Well, Jews have the mikveh (or mikvah ), which Christians turned into baptism. When John the Baptist immersed Jesus in the river, the river was serving as a mikveh , which was fine, dandy, and kosher, even today.
The practice of baptism emerged from Jewish ritualistic practices during the Second Temple Period, out of which figures such as John the Baptist emerged. For example, various texts in the Dead Sea Scrolls (DSS) corpus at Qumran describe ritual practices involving washing, bathing, sprinkling, and immersing. One example of such a text is a DSS known as the Rule of the Community, which says “And by the compliance of his soul with all the laws of God his flesh is cleansed by being sprinkled with cleansing waters and being made holy with the waters of repentance.”[34] The Mandaeans, who are followers of John the Baptist, practice frequent full immersion baptism ( Masbuta ) as a ritual of purification.[35] According to Mandaean sources, they left the Jordan Valley in the 1st Century CE.[36] John the Baptist, who is considered a forerunner to Christianity, used baptism as the central sacrament of his messianic movement.[37]
From the Wikipedia article on baptism.

not even the most rule-obsessed Orthodox would retroactively invalidate a conversion due to some mistake in the ritual.
I know of someone who dunked herself (in a Jewish ritual mikveh) a second time because she was wearing an IUD when she was dunked during her conversion, and that meant she maybe wasn’t completely naked. Or something like that. A Lubuvitcher friend told me about it more than two decades ago. And I don’t know if it really invalidated her conversion, but she apparently felt she should do it again, just to be safe.
Very interesting!

Very well. So all these lost souls can get themselves rebaptized as Mormons, even the already-deceased ones. This could even come with perks. If they’re righteous enough, they can get a whole planet of their own to be a god over.
Only if said soul was in life a man with at least one wife. The LDS afterlife is very sexist and hetero-normative.

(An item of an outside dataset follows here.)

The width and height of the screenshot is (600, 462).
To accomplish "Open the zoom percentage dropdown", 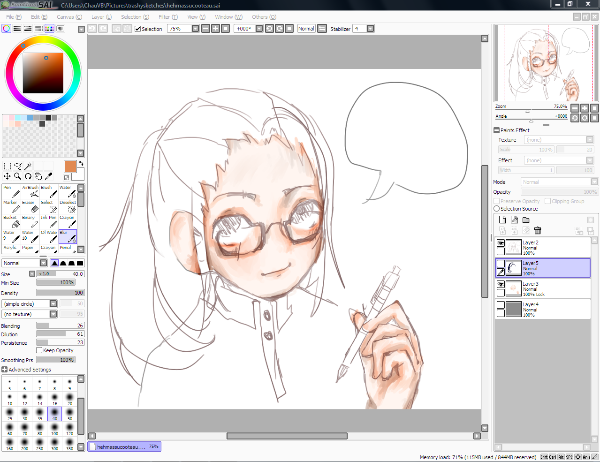I will pyautogui.click(x=195, y=29).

I was never even aware that Jews ever had anything like a baptism ritual!
Jewish “baptism” is the mikveh bath, which is a full body immersion to induce ritual purity. It’s different that Christian baptism in that it’s not a one-and-done. From a ritual perspective, it can be more like Catholic confession-and-pennance in some ways, in that it wipes away accumulated ritual impurity, but I hasten to add that those two things are still very different.

I understood (at least I think I understood) that JtheB was into dunking people. I never got curious enough to wonder where he got that idea from. I had never heard of it being a Jewish ritual.
It’s not like Jews discuss the details of their practices with non-Jews a lot. The details aren’t top secret, it’s just assumed most goyim won’t be interested.

I know of someone who dunked herself (in a Jewish ritual mikveh) a second time because she was wearing an IUD when she was dunked during her conversion, and that meant she maybe wasn’t completely naked. Or something like that. A Lubuvitcher friend told me about it more than two decades ago. And I don’t know if it really invalidated her conversion, but she apparently felt she should do it again, just to be safe.
Nothing is supposed to come between a person using a mikveh and the waters. That sounds simple on its face, but the result is that there’s all sorts of nitpicky rulings on this and it’s possible that for some groups that could be an issue. Again, a lot depends on the particular community’s interpretation of the rules. (As an another example, there is, apparently, a whole bunch of arguing about hair and the mikveh)
Yes, she decided it was like having a stray hair between her and the water.
I didn’t think water regularly got up in there, that far anyway??

Nothing is supposed to come between a person using a mikveh and the waters.

I didn’t think water regularly got up in there, that far anyway??
That’s what I’m wondering. You remove all external barriers, like nail polish, contact lenses-- but do you remove dentures, for example?

Yes, she decided it was like having a stray hair between her and the water.
But hair isn’t a barrier. Your hair goes in the water, too. In fact, there will be a woman observer to make sure all of a woman’s long hair goes under during immersion. I assume it’s the same when a man with long hair/beard immerses.